Enxugo as mãos, pois estou a fazer o jantar, e apresso-me a chegar à porta. O senhor que me aguarda não está, realmente, com ar de grandes amigos.
- Não quero ter problemas com a senhora - Diz-me. Mentalmente e no espaço de dois segundos, revejo a minha vida nos últimos quarenta e três anos à procura de algum crime esquecido.
- Desculpe, não estou a entender...
- Este cão aqui é seu?
Já estou a entender.
- Sim, é. Jack, vem cá!
- Pois há dois minutos atrás, e como acontece todos os dias, ele estava na minha casa. Tal como estava às seis da manhã.
- Seis da manhã? Mas nós só o soltamos quando nos levantamos, pelas seis e meia...
- Então eram seis e meia.
- Na sua casa? A fazer o quê? Nós só o soltamos para eles esticarem as pernas e fazerem as suas necessidades no descampado aqui atrás da nossa casa.

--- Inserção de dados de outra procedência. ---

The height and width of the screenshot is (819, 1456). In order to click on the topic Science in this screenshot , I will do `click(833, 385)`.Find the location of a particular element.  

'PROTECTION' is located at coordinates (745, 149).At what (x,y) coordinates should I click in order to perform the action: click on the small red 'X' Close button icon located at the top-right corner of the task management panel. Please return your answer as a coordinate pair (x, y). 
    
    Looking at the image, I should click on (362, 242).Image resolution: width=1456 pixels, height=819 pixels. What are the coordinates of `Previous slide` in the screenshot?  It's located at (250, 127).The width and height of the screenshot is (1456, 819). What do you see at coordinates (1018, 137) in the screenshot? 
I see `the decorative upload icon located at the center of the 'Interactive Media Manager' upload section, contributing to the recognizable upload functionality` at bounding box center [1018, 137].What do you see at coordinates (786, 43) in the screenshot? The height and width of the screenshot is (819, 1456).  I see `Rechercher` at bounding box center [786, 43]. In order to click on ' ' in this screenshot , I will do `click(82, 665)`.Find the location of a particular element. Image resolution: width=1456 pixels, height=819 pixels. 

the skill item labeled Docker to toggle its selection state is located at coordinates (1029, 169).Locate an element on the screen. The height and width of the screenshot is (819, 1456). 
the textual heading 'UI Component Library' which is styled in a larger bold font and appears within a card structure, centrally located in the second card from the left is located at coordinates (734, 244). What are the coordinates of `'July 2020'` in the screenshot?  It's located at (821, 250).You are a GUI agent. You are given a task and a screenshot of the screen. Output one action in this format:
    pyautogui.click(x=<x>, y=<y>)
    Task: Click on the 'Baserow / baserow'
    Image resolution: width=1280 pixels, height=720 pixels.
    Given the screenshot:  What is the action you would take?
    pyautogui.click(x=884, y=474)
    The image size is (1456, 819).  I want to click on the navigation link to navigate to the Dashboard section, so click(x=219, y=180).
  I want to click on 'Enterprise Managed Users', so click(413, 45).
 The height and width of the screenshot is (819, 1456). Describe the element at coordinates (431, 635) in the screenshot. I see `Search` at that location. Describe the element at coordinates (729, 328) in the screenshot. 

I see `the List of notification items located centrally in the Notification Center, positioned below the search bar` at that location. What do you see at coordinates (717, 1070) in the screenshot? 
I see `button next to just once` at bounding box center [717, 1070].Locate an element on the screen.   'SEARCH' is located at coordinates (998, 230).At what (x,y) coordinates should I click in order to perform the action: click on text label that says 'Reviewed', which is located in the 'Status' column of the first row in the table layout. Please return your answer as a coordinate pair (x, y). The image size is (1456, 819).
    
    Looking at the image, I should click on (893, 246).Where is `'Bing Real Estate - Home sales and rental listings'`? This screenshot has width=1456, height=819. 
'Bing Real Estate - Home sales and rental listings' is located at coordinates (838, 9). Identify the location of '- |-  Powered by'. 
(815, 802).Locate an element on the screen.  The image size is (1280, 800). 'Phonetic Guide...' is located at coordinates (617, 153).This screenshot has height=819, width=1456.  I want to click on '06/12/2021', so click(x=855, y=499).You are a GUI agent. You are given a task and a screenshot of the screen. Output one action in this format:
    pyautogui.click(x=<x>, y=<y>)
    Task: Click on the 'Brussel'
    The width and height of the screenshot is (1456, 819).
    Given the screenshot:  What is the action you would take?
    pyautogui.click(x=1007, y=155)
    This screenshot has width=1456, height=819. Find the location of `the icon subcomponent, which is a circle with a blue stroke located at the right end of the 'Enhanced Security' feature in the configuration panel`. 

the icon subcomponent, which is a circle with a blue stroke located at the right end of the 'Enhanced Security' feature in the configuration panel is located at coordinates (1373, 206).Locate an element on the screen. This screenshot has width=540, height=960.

Depois eles entram em casa e ficam aqui connosco...
- Não, eles não fazem as necessidades no descampado; eles fazem-nas no meu jardim, que fica duas ruas atrás desta.
- Ah! Desculpe! Não sabia! Como eles não mordem a ninguém, nem se atravessam diante dos carros, costumamos tê-los soltos, à nossa volta... Nunca demos conta de irem para longe!
- Prenda os cães e não vamos ter problemas.
- Pois... Assim farei.
- Muito boa tarde então.
- Boa tarde!
Fecho a porta, volto-me e deparo-me com seis pares de olhos, fixos em mim.
- Que vais fazer agora, mãe?
- Eu? Vocês é que vão fazer! A partir de hoje, meus meninos, começam a levar os cães a passear com trela, como o resto do mundo faz.
- Mas nós só chegamos da escola às cinco horas!
- Bem, vamos fazer uma escala. O pai passeia-os de manhã, ao acordar, eu passeio os cães à hora de almoço, e vocês ao fim da tarde. Combinado?
Chegamos a um acordo, e mais relaxados, deixamo-nos cair no sofá a rir à gargalhada, imaginando um pouco a situação que deu origem às queixas do vizinho. Depois, suspiro. Não sei como vou conseguir encaixar mais esta atividade no meu horário...
Diz a Escritura:
"Sabemos que tudo contribui para o bem daqueles que amam a Deus." (Rm 8, 28)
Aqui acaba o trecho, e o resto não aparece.